Just when Camp Verde head coach Rick Walsworth braced for another such call, 6-foot, 3-inch sophomore quarterback Zach Bennett rolled left and found Poole in space, on a curl pattern. He managed to stay on his feet and extend the ball past the goal-line pylon with 6:25 still to play in the first quarter, and Taylor powered the two-point conversion in this time for the two-touchdown lead.
“We only run about eight plays, and we run them out of different formations,” Lotts said. “We wait until we see what the defense is going to do, and then...Bam!”
For the next 15 minutes, behind the two-way leadership of senior Jacob Oothoudt, Camp Verde settled down and stayed in the game. At least until less than four minutes to halftime, when junior reserve running back Gage Honomichl’s number was called at the Cowboy 9-yard-line.
“We’ve got a good backfield, with backups that’ll run just as hard as the starters,” Poole said. “We’re No. 1, so we’re keeping our foot on the pedal, and we’re going through everyone. We’re not going to stop; we’re going to just keep rolling and rolling.”
Oothoudt would get the offense untracked on the final drive of the half, connecting with senior wide receiver Wyatt Parker for the Cowboys’ initial first down and even having a shot at the Parker end zone from its 5. But his fourth-down incompletion meant that Nopah’s two-point conversion was the last scoring in the half--and that Camp Verde was going into its home locker room skunked, 22-0 at halftime.
Despite failing on another two-point conversion with 2:20 to play in the third quarter, Parker appeared to have finished off Camp Verde, especially following Ezra Martinez's mid-air fumble recovery of a botched handoff between Oothoudt and Kayden Boggess, a Top 10 rusher in 3A.
Cornerback Damien Najera later intercepted Oothoudt, leading to Taylor’s four-yard stroll into the end zone that positioned him just a touchdown short of the top five 2A scorers.
“We’re going to do it this year. This is our year,” Poole said. “Ever since we started lifting weights this summer, that was our goal: State champs.”
Toppling into the end zone with less than three minutes in the game, though, was senior 220-pound offensive lineman Abraham Silva on a guard-eligible, goal-to-go rush--what Poole called a “statement” of sorts.
“Abraham’s been a starter for us since he was a sophomore,” Lotts said. “He’s just a humble, humble guy. He does everything we ask of him. He deserves something like that.”
Silva, together with an escort of fellow upperclassmen Poole and 240-pound tackle Collin Stanton, moved the Parker pile into the end zone from eight yards out with 2:40 to play.

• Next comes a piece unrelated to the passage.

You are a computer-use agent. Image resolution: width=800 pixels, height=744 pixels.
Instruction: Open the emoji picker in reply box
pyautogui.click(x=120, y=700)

Junior Gage Honomichl’s rush added the two-point conversion to empty head coach Jeston Lotts’ bench, up 36-0.
“We’ve been waiting to run that play,” Poole said. “It was awesome.”
But Oothoudt had other ideas. Avoiding the shutout, for starters--which he took less than 30 seconds to accomplish. He connected with senior slotback Matt Loza 23 yards just short of the goal line, then took the next snap in himself.
He similarly capitalized after Camp Verde recovered its final onside kick, tossing a cross-body, 13-yard touchdown pass to senior Bryce Seekins--who paid a high physical price for the catch.
“So they played a great game, they get to enjoy it for 24 hours, but we’ve still got things to improve when we get back after it on Monday,” Lotts said.